I've imported the following jars to support this:

<dependency>
    <groupId>org.springframework.boot</groupId>
    <artifactId>spring-boot-starter-oauth2-resource-server</artifactId>
</dependency>
<dependency>
    <groupId>org.springframework.boot</groupId>
    <artifactId>spring-boot-starter-security</artifactId>
</dependency>

And here is the SecurityConfiguration class

import org.springframework.context.annotation.Configuration;
import org.springframework.http.HttpMethod;
import org.springframework.security.config.annotation.web.builders.HttpSecurity;
import org.springframework.security.config.annotation.web.configuration.WebSecurityConfigurerAdapter;

@Configuration
public class JWTSecurityConfig extends WebSecurityConfigurerAdapter {

    @Override
    protected void configure(HttpSecurity http) throws Exception {
        http
          .authorizeRequests(authz -> authz
            .antMatchers(HttpMethod.OPTIONS, "/**").permitAll()
            .antMatchers(HttpMethod.GET, "/**").permitAll()
            .antMatchers(HttpMethod.POST, "/**").permitAll()
            .anyRequest().authenticated())
          .oauth2ResourceServer(oauth2 -> oauth2.jwt());
    }
}

It seems to work fine for GET, but the POST calls fail with a 403 Forbidden. I have it open to everything that is authenticated for now until I can get it working. I'm thinking the answer lies somewhere in the SecurityConfiguration configure method code.

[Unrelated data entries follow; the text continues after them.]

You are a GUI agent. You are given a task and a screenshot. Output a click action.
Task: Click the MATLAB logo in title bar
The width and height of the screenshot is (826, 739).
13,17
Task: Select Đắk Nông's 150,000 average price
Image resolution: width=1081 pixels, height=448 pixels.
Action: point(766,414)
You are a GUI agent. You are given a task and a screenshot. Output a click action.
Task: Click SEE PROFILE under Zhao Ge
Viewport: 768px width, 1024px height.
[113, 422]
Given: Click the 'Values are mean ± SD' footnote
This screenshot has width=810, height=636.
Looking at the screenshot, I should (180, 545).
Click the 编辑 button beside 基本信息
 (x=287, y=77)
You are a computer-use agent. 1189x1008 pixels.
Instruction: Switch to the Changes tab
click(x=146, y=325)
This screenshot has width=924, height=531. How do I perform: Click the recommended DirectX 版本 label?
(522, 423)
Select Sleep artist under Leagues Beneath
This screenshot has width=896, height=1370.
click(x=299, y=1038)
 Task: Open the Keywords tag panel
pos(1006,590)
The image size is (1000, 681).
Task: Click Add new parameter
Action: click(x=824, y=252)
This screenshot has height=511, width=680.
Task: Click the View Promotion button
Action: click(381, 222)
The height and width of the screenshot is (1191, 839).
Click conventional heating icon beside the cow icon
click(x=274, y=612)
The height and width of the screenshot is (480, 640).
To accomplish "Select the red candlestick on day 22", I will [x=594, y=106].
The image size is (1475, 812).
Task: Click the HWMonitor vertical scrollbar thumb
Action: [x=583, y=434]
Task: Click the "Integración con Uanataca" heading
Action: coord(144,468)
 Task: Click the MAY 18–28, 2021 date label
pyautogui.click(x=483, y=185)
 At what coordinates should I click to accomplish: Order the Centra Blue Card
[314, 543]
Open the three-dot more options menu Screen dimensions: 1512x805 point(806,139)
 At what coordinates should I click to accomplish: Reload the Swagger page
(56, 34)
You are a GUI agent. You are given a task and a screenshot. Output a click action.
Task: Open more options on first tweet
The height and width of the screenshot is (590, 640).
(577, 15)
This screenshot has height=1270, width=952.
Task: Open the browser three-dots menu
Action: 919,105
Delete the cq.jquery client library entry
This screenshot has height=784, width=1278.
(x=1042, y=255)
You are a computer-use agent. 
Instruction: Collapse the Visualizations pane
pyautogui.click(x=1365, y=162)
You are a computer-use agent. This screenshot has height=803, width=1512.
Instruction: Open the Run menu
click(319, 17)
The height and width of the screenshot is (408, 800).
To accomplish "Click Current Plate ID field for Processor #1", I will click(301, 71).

In case it's relevant to this, I also had to add "Authorization" to the "Access-Control-Allow-Headers" header to an existing old school Filter w doFilter(ServletRequest req, ServletResponse resp) used by the application like this (pasted in all the headers in case it's helpful):

    response.setHeader("Access-Control-Allow-Origin", request.getHeader("Origin"));
    response.setHeader("Access-Control-Allow-Credentials", "true");
    response.setHeader("Access-Control-Allow-Methods", "POST, PUT, GET, OPTIONS, DELETE");
    response.setHeader("Access-Control-Max-Age", "3600");
    response.setHeader("Access-Control-Allow-Headers", "Authorization, Content-Type, Accept, X-Requested-With, remember-me");

CodePudding user response:

You should configure CORS for anything that can alter resources (POST, PUT, DELETE):

    @Bean
    public SecurityFilterChain filterChain(HttpSecurity http) throws Exception {
        // Enable and configure CORS
        http.cors().configurationSource(corsConfigurationSource());
        ...
        return http.build();
    }

    private CorsConfigurationSource corsConfigurationSource() {
        // Very permissive CORS config...
        final var configuration = new CorsConfiguration();
        configuration.setAllowedOrigins(Arrays.asList("*"));
        configuration.setAllowedMethods(Arrays.asList("*"));
        configuration.setAllowedHeaders(Arrays.asList("*"));
        configuration.setExposedHeaders(Arrays.asList("*"));

        // Limited to API routes (neither actuator nor Swagger-UI)
        final var source = new UrlBasedCorsConfigurationSource();
        source.registerCorsConfiguration("/greet/**", configuration);

        return source;
    }

Side note, do not extend WebSecurityConfigurerAdapter which is deprecated. Instead, provide your application context with a SecurityFilterChain @Bean as done in the sample above.

CodePudding user response:

Turns out I overlooked the fact that the front end was not sending the token in the Authorization header on POST, but is for GET.